> TRY IT: Return every entry below without altering a word.
##############################
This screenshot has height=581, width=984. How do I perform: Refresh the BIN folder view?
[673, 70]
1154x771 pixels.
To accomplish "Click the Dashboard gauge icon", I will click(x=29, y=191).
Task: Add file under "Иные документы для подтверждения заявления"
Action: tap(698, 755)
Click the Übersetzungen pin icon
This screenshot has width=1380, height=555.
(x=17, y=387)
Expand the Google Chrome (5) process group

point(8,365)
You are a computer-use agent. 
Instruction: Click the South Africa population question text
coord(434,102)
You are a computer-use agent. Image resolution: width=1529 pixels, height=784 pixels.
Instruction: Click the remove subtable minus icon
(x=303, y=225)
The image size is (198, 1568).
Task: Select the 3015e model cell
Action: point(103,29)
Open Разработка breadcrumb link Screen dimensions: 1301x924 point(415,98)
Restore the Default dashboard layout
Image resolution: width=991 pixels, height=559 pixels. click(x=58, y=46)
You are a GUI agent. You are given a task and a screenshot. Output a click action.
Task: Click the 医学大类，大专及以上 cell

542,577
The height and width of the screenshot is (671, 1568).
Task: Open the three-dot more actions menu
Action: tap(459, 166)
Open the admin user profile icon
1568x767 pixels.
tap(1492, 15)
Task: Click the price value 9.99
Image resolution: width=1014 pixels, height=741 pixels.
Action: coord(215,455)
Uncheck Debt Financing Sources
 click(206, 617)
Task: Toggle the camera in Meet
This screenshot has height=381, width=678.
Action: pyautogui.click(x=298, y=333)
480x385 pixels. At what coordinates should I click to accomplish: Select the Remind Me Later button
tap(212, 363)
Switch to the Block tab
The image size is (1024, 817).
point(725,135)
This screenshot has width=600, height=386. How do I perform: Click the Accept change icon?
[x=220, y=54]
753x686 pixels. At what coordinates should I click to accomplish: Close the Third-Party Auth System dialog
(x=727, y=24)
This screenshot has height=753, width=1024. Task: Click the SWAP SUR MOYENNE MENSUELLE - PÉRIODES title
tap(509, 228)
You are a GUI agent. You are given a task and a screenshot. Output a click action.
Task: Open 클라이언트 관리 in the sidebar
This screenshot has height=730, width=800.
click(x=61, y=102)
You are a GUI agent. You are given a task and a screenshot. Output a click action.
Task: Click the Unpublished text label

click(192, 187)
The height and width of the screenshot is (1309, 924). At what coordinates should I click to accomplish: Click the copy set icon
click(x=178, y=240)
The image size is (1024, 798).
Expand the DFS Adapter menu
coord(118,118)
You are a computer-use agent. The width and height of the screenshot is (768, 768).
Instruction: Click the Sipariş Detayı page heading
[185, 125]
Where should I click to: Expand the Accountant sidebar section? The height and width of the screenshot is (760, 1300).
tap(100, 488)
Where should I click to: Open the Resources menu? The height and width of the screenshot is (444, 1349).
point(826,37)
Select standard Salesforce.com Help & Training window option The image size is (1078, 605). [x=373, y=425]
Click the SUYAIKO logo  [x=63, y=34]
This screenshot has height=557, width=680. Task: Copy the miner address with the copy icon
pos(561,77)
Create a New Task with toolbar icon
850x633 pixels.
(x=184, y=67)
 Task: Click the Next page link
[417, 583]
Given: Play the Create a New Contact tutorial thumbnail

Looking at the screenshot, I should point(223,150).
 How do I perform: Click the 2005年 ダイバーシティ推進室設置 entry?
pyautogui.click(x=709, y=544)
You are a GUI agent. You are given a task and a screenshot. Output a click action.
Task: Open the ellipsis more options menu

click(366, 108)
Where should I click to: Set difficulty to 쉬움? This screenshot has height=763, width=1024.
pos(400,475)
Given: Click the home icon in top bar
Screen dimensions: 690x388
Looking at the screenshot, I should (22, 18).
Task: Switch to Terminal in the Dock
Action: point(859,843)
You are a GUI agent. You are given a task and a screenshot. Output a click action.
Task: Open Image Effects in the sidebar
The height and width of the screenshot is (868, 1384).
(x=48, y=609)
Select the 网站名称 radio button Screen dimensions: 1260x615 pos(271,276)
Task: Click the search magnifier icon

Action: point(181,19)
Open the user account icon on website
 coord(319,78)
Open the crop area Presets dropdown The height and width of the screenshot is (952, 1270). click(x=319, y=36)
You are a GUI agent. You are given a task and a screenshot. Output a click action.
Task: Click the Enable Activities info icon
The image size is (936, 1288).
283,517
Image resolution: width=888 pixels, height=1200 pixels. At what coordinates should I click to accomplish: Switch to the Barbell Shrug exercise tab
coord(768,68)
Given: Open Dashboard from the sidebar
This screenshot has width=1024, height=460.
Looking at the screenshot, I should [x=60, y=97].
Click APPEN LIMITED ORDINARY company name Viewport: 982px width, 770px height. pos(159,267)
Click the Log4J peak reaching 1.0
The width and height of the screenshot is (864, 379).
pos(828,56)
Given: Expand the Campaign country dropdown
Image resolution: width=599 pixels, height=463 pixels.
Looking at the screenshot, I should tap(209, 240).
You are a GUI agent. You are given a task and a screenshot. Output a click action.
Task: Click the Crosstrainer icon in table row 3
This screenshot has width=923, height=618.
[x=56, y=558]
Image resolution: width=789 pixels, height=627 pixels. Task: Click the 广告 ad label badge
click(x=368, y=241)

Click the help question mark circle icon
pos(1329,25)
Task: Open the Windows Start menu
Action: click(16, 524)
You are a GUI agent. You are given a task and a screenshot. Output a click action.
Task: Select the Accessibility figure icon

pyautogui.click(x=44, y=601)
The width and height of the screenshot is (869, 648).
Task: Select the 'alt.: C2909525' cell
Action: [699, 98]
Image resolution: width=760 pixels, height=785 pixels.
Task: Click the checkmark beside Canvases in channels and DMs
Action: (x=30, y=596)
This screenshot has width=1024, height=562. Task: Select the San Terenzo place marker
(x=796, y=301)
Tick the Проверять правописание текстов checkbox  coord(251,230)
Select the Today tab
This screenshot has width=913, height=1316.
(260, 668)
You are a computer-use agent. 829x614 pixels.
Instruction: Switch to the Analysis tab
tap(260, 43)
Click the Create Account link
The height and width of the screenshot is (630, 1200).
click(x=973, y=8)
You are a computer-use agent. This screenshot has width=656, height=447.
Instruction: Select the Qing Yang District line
##############################
> RESPONSE BELOW:
This screenshot has height=581, width=984. How do I perform: Refresh the BIN folder view?
[673, 70]
1154x771 pixels.
To accomplish "Click the Dashboard gauge icon", I will click(x=29, y=191).
Task: Add file under "Иные документы для подтверждения заявления"
Action: tap(698, 755)
Click the Übersetzungen pin icon
This screenshot has width=1380, height=555.
(x=17, y=387)
Expand the Google Chrome (5) process group

point(8,365)
You are a computer-use agent. 
Instruction: Click the South Africa population question text
coord(434,102)
You are a computer-use agent. Image resolution: width=1529 pixels, height=784 pixels.
Instruction: Click the remove subtable minus icon
(x=303, y=225)
The image size is (198, 1568).
Task: Select the 3015e model cell
Action: point(103,29)
Open Разработка breadcrumb link Screen dimensions: 1301x924 point(415,98)
Restore the Default dashboard layout
Image resolution: width=991 pixels, height=559 pixels. click(x=58, y=46)
You are a GUI agent. You are given a task and a screenshot. Output a click action.
Task: Click the 医学大类，大专及以上 cell

542,577
The height and width of the screenshot is (671, 1568).
Task: Open the three-dot more actions menu
Action: tap(459, 166)
Open the admin user profile icon
1568x767 pixels.
tap(1492, 15)
Task: Click the price value 9.99
Image resolution: width=1014 pixels, height=741 pixels.
Action: coord(215,455)
Uncheck Debt Financing Sources
 click(206, 617)
Task: Toggle the camera in Meet
This screenshot has height=381, width=678.
Action: pyautogui.click(x=298, y=333)
480x385 pixels. At what coordinates should I click to accomplish: Select the Remind Me Later button
tap(212, 363)
Switch to the Block tab
The image size is (1024, 817).
point(725,135)
This screenshot has width=600, height=386. How do I perform: Click the Accept change icon?
[x=220, y=54]
753x686 pixels. At what coordinates should I click to accomplish: Close the Third-Party Auth System dialog
(x=727, y=24)
This screenshot has height=753, width=1024. Task: Click the SWAP SUR MOYENNE MENSUELLE - PÉRIODES title
tap(509, 228)
You are a GUI agent. You are given a task and a screenshot. Output a click action.
Task: Open 클라이언트 관리 in the sidebar
This screenshot has height=730, width=800.
click(x=61, y=102)
You are a GUI agent. You are given a task and a screenshot. Output a click action.
Task: Click the Unpublished text label

click(192, 187)
The height and width of the screenshot is (1309, 924). At what coordinates should I click to accomplish: Click the copy set icon
click(x=178, y=240)
The image size is (1024, 798).
Expand the DFS Adapter menu
coord(118,118)
You are a computer-use agent. The width and height of the screenshot is (768, 768).
Instruction: Click the Sipariş Detayı page heading
[185, 125]
Where should I click to: Expand the Accountant sidebar section? The height and width of the screenshot is (760, 1300).
tap(100, 488)
Where should I click to: Open the Resources menu? The height and width of the screenshot is (444, 1349).
point(826,37)
Select standard Salesforce.com Help & Training window option The image size is (1078, 605). [x=373, y=425]
Click the SUYAIKO logo  [x=63, y=34]
This screenshot has height=557, width=680. Task: Copy the miner address with the copy icon
pos(561,77)
Create a New Task with toolbar icon
850x633 pixels.
(x=184, y=67)
 Task: Click the Next page link
[417, 583]
Given: Play the Create a New Contact tutorial thumbnail

Looking at the screenshot, I should point(223,150).
 How do I perform: Click the 2005年 ダイバーシティ推進室設置 entry?
pyautogui.click(x=709, y=544)
You are a GUI agent. You are given a task and a screenshot. Output a click action.
Task: Open the ellipsis more options menu

click(366, 108)
Where should I click to: Set difficulty to 쉬움? This screenshot has height=763, width=1024.
pos(400,475)
Given: Click the home icon in top bar
Screen dimensions: 690x388
Looking at the screenshot, I should (22, 18).
Task: Switch to Terminal in the Dock
Action: point(859,843)
You are a GUI agent. You are given a task and a screenshot. Output a click action.
Task: Open Image Effects in the sidebar
The height and width of the screenshot is (868, 1384).
(x=48, y=609)
Select the 网站名称 radio button Screen dimensions: 1260x615 pos(271,276)
Task: Click the search magnifier icon

Action: point(181,19)
Open the user account icon on website
 coord(319,78)
Open the crop area Presets dropdown The height and width of the screenshot is (952, 1270). click(x=319, y=36)
You are a GUI agent. You are given a task and a screenshot. Output a click action.
Task: Click the Enable Activities info icon
The image size is (936, 1288).
283,517
Image resolution: width=888 pixels, height=1200 pixels. At what coordinates should I click to accomplish: Switch to the Barbell Shrug exercise tab
coord(768,68)
Given: Open Dashboard from the sidebar
This screenshot has width=1024, height=460.
Looking at the screenshot, I should [x=60, y=97].
Click APPEN LIMITED ORDINARY company name Viewport: 982px width, 770px height. pos(159,267)
Click the Log4J peak reaching 1.0
The width and height of the screenshot is (864, 379).
pos(828,56)
Given: Expand the Campaign country dropdown
Image resolution: width=599 pixels, height=463 pixels.
Looking at the screenshot, I should tap(209, 240).
You are a GUI agent. You are given a task and a screenshot. Output a click action.
Task: Click the Crosstrainer icon in table row 3
This screenshot has width=923, height=618.
[x=56, y=558]
Image resolution: width=789 pixels, height=627 pixels. Task: Click the 广告 ad label badge
click(x=368, y=241)

Click the help question mark circle icon
pos(1329,25)
Task: Open the Windows Start menu
Action: click(16, 524)
You are a GUI agent. You are given a task and a screenshot. Output a click action.
Task: Select the Accessibility figure icon

pyautogui.click(x=44, y=601)
The width and height of the screenshot is (869, 648).
Task: Select the 'alt.: C2909525' cell
Action: [699, 98]
Image resolution: width=760 pixels, height=785 pixels.
Task: Click the checkmark beside Canvases in channels and DMs
Action: (x=30, y=596)
This screenshot has width=1024, height=562. Task: Select the San Terenzo place marker
(x=796, y=301)
Tick the Проверять правописание текстов checkbox  coord(251,230)
Select the Today tab
This screenshot has width=913, height=1316.
(260, 668)
You are a computer-use agent. 829x614 pixels.
Instruction: Switch to the Analysis tab
tap(260, 43)
Click the Create Account link
The height and width of the screenshot is (630, 1200).
click(x=973, y=8)
You are a computer-use agent. This screenshot has width=656, height=447.
Instruction: Select the Qing Yang District line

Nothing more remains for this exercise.